While the European Central Bank holds key interest rates steady with no new stimulus measures, Draghi said existing measures have helped the eurozone economy to slowly recover, calling for member states to not rely on the bank too much
The European Central Bank says its current stimulus measures are boosting the economy of the 19 countries that use the euro— and need time to work before any new monetary jolts are added.
After the bank left its key interest rates unchanged at its meeting Thursday, President Mario Draghi repeated his calls for national governments to take more steps themselves to boost growth and not rely on the central bank so much. He has called for governments to cut red tape that hinders hiring and starting a business, and to spend more on infrastructure and other investment if their finances are in shape to do it.
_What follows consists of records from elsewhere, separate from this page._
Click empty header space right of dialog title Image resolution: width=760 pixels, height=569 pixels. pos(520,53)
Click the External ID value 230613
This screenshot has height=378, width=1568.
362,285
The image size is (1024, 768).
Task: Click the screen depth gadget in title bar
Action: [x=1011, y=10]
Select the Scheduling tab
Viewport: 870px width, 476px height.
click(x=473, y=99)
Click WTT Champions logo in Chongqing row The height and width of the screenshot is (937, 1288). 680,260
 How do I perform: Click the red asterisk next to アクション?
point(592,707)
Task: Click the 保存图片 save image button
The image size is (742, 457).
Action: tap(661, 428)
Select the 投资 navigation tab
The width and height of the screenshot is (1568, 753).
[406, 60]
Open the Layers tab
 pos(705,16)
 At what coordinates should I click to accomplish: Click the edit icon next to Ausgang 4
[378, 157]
The ECB on Thursday left its benchmark rate at zero, a record low and did not announce major new stimulus measures. Draghi told a news conference following the meeting of its 25-member governing council in Vienna that existing stimulus measures will continue to feed through to the economy, helping it. "We have to see the full impact of the measures we decided in march. We have to focus on implementation," he said.
The ECB increased its inflation outlook for 2016 to 0.2 percent from 0.1 percent previously. It also nudged up its economic growth prediction, to 1.6 percent from 1.4 percent. At the meeting of its governing council, the bank decided to leave at zero its refinancing rate, which determines what the central bank charges for loans to commercial banks and influences other short-term market interest rates.
It also left at minus 0.4 percent the rate it charges on overnight deposits that commercial banks leave with it. That measure is aimed at pushing banks to take the risks of lending the money rather than hoard it.
On top of rate cuts, the bank is buying 80 billion euros ($89 billion) in bonds each month with newly-printed money in an effort to raise inflation, which at minus 0.1 percent annually is a sign of weak demand and far below the bank's goal of just under 2 percent.
The monthly purchases, to be conducted at least through March 2017, will pump 1.74 trillion euros ($1.94 trillion) that didn't exist before into the banking system in hopes that all that money finds productive use as credit to businesses and consumers. The bank doesn't use a printing press to create money, but simply credits the commercial banks' reserve accounts at the ECB with new euros — something it is entitled to do as the legal issuer of the euro currency.
The ECB this year decided to expand the bond-buying program, which has so far purchased mainly government debt, to also include corporate bonds. On Thursday it decided on a start date of June 8 for the purchases of non-bank corporate bonds.
Central bank policies have wide-randing impact on people's lives, determining everything from what people earn on their savings; not much these days; to what they pay each month in interest on their mortgages. The eurozone economy grew by a decent quarterly rate of 0.5 percent in the first quarter, but unemployment remains high at 10.2 percent and is coming down only slowly.